6a iv). Expound on some of the teaching qualities of radio broadcasts
6.6 Teaching qualities of radio
Educational broadcasts have both strengths and weaknesses. The classroom teacher should bear in mind these strengths and weaknesses as s/he plans for instruction and especially in selecting the media to support the teaching. Sometimes the teacher might have to use complementary media to make up for the weaknesses of the radio or television. Live transmissions of radio programs have the following advantages/qualities:-
Both the radio and the television have the advantage of stretching scarce resources (human and material) to benefit millions of listeners/viewers. Radio is this cheapest medium for courses with more than 500 listeners. This is true if the cost of production and transmission are taken into account. This cost is about one fifth that of producing and transmitting a television program (Jenkins: 17). Radio programs can be produced cheaply and on short notice implying that the producers can be flexible. Replies to listeners queries, complaints or suggestions or information about future events can be broadcasted with little delay. If the suggestions imply that a program is not meeting their needs, then changes can be rapidly instituted. Radio can also reach a larger audience is and therefore the cost per capita is low. The receiving equipment is relatively cheap, portable and can be operated on batteries as well as solar panels. Television though expensive than the radio is still cheap compared to other media. For television, the only problem is that very few institutions can afford to purchase and maintain it.
ii). Up to date and immediate
The second teaching quality of radio and television is that the content carried is both up to date and immediate. Comparing these two media with textbooks, one finds that ht e textbooks can be several years out of date, whereas the broadcast, on the other hand, brings fresh and up to date ideas, more recent than even what the classroom teacher knows. A radio program can be aired on the same day it is produced besides the radio can bring an event instantly to the listeners like FA Cup, World Cup etc. the tone of the broadcaster communicates shades of meaning more than the newspaper story. The voice gives an impression of personal contact with reduces the feeling of isolation often experienced by learners when they use the forms of media.

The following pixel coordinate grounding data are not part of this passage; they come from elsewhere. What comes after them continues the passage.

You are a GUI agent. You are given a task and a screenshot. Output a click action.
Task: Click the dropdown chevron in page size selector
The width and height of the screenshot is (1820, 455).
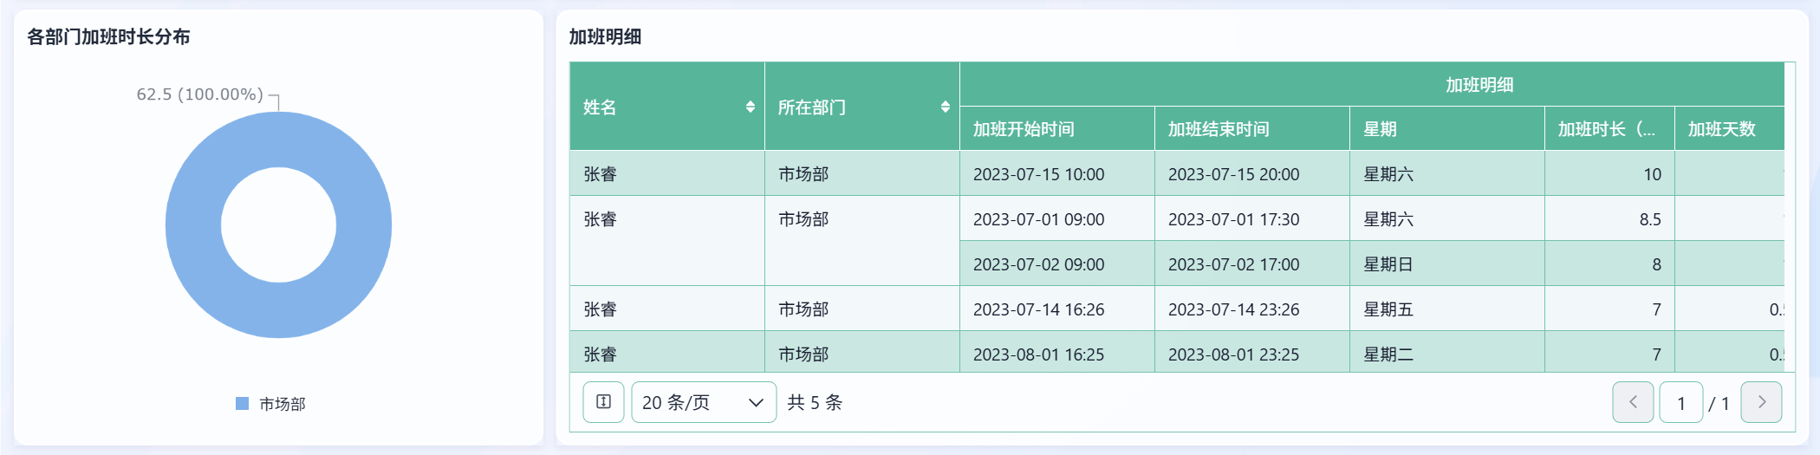click(x=756, y=403)
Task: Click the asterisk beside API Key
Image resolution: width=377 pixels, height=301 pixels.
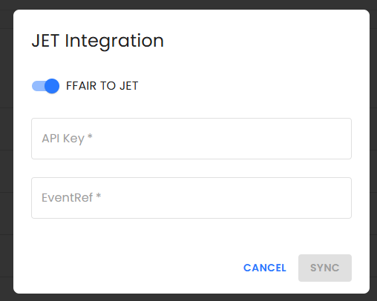Action: click(90, 136)
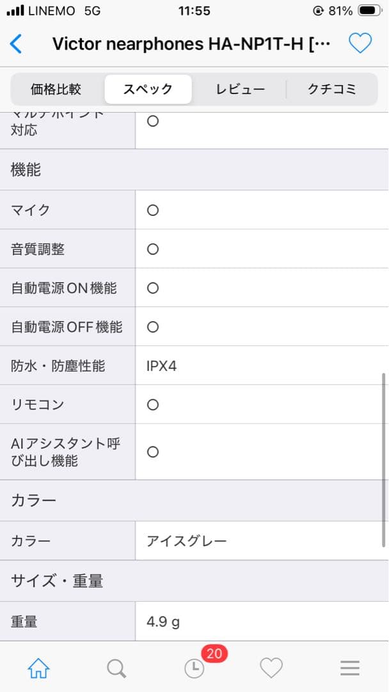The image size is (389, 692).
Task: Open the クチコミ tab
Action: 332,89
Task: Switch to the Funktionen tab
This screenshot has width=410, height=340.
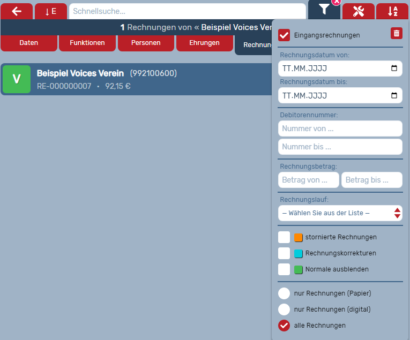Action: pos(87,43)
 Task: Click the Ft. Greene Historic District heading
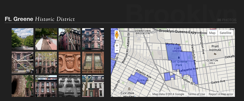click(x=40, y=19)
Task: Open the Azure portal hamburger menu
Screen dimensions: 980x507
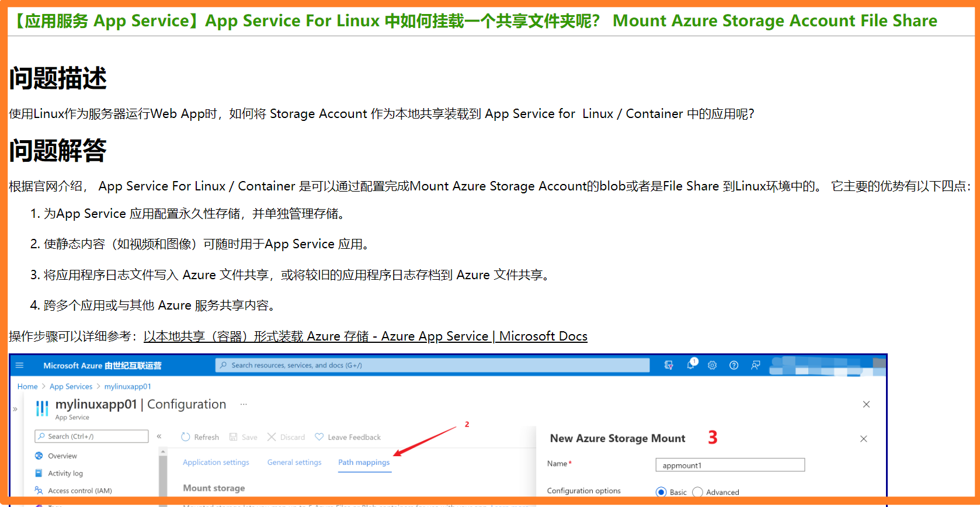Action: [x=19, y=366]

iii). Leaping Barriers of Space and Time
the third teaching quality of both radio and television is that they can leap barriers of space and time. By using them we can reconstruct and bring the past to the present by use of drama. In this way, we can also leap forward and dramatize future events. Radio can also pass messages to places that are otherwise inaccessible. It is common knowledge that the new millennium has been ushered in with the fact that the world has become a small village. Thanks to the introduction of modes such as email, the internet, and mobile cell phones. This implies that one can access events that are happening thousands of kilometers away through a combination of these new technologies.
iv). Emotional impact
The fourth teaching quality of radio and television is that the duos are also able to bring dramatic feelings into the classroom thus creating an emotional impact on the learners. Content in some of the subjects can be very “dry.” Reading a text from a textbook can be very boring, but if the same content is passed across through a radio/television program then the listeners will be able to identify with the voices, benefit from the voice variations and the motivated generally to listen to and respond to the program content.
v). Authenticity and Realism
Radio and television can be used to bring the voice of an authority into the classroom thus making learning authentic and real. The two can, for example, be used to teach language through the use of native speakers. This would go a long way in offsetting problems faced by most teachers in such areas as pronunciation, intonation, and idioms. Through these media, we can interview and record the ideas of professionals such as doctors, teachers, trade unionists, veteran nationalists, religious leaders and opinion leaders. These can then be brought to class and used to teach history or any other subject.
vi). Fostering imagination of the listeners
The sixth teaching quality of radio and television is that through them the producers are able to foster the imagination of the audience. Through radio, the producer creates a visual scene for the play or story that is being told in the program. However, it is worth noting that radio is rated higher than television in this respect as it is easier to dramatize historical concepts with imaginary scenery in radio than to realistically create the past in motion pictures for television. To enrich radio we can complement its use together with pictures, slides and illustrated texts.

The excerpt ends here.